New Scientist reports that one approach that has recently been explored uses bacteria that generate electrical power by eating organic matter. If these bacteria feast on domestic sewage in an “anode” chamber, they generate electrons that can pass into a circuit while releasing protons. To balance the now positively charged sewage solution, negative chloride ions squeeze through a membrane from an adjacent chamber containing salty water that is to be desalinated.
Meanwhile the electrons are delivered to a third, “cathode” chamber on the opposite side of the desalination chamber. The cathode chamber is also filled with a saltwater solution. Here, the electrons react with hydrogen ions in the solution and oxygen from the air to form water. To balance the negative charge caused by the loss of positive hydrogen ions, sodium ions pass from the central saltwater chamber into the cathode chamber via another membrane. With time, the salty water in the central chamber becomes fresher.

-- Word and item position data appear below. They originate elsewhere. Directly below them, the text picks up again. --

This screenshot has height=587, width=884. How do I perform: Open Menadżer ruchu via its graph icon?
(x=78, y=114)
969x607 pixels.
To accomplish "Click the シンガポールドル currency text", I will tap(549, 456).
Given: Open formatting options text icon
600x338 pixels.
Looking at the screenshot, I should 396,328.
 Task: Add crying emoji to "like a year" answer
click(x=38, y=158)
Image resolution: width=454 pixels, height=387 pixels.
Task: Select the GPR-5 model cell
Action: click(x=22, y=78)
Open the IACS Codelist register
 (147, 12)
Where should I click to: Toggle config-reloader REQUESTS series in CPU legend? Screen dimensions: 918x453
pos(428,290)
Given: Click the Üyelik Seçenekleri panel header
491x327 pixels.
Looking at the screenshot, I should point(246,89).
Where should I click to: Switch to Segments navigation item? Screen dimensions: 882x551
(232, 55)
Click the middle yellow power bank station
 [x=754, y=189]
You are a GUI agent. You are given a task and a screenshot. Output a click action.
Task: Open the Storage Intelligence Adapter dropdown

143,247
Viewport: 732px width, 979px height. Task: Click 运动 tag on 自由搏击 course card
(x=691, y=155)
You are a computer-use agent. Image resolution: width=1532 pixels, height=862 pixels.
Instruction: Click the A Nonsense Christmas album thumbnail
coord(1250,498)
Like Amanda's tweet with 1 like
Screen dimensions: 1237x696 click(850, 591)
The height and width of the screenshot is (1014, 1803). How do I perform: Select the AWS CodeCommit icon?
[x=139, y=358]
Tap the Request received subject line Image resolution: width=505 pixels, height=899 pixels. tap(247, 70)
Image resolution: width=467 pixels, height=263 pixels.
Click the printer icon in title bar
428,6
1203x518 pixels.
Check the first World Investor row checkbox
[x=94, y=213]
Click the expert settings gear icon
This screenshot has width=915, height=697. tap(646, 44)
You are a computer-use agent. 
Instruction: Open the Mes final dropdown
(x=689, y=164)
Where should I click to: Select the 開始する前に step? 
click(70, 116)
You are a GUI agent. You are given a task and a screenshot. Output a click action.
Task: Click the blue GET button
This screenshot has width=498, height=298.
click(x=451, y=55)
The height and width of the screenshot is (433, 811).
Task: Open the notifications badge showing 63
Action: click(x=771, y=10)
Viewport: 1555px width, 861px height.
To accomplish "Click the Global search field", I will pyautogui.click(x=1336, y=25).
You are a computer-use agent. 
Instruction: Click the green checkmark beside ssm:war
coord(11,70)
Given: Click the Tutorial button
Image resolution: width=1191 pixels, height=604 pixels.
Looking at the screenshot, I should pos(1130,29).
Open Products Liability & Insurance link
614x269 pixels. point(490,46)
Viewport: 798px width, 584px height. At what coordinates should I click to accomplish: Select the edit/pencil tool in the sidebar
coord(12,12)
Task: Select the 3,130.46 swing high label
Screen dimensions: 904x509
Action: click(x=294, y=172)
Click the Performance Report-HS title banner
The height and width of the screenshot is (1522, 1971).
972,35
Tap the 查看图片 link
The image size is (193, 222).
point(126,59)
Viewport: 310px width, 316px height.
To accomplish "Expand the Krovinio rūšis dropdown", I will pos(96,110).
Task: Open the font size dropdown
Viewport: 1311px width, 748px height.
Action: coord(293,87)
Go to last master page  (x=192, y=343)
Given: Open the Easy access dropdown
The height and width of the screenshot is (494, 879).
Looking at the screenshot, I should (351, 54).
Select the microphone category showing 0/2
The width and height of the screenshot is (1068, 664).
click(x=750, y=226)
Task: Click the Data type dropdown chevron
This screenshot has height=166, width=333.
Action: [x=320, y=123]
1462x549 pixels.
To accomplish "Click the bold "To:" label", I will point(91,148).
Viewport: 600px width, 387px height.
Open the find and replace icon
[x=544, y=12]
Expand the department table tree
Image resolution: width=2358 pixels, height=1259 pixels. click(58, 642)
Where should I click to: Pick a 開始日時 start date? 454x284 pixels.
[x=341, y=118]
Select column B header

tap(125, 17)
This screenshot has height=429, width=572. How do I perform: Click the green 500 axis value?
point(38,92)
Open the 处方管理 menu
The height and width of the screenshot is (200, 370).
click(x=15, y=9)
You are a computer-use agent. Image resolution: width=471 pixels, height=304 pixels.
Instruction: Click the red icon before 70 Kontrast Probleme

Such a device, though, is relatively inefficient, says Bruce Logan at Pennsylvania State University in University Park: as the organic content in the waste water falls, the voltage produced by the bacteria drops and pulls fewer ions out of the saline water, leaving it with a salty tang. Flushing the anode with more sewage is one option, but Logan’s team are keen to squeeze as much use from each batch of dirty water as possible.
They have has developed a simple solution: boost the voltage from the bacteria with an external power source to make up any deficit. Furthermore, if the electrons react only with water at the cathode, they generate hydrogen gas — which contains enough energy to fuel the extra voltage requirements.
The team filled the central chamber of their cell with brackish water containing five grams of sodium chloride per liter, as might be found in an estuary, and applied a voltage of 0.55 volts to the setup. Over several hours, the salinity of the salt water dropped by 68 percent to 1.6 grams of salt per liter.
A standard microbial desalination cell stalls when the salinity reaches 40 to 60 percent — or 2 to 3 grams of salt per liter.
By varying the voltage added to the system as the reaction continues — and by using more water in the anode and cathode chambers than in the saltwater chamber — Logan says it should be possible to reduce the salinity to the 0.8 grams of salt per liter typical of drinking water.
“It is likely people would still want some sort of added treatment to ensure good quality water, and thus we expect a downstream reverse osmosis unit to still be used,” he says, but using the new cell as a “pre-treatment to greatly reduce salt concentrations” should help to substantially reduce the energy needed to obtain fresh water from the sea.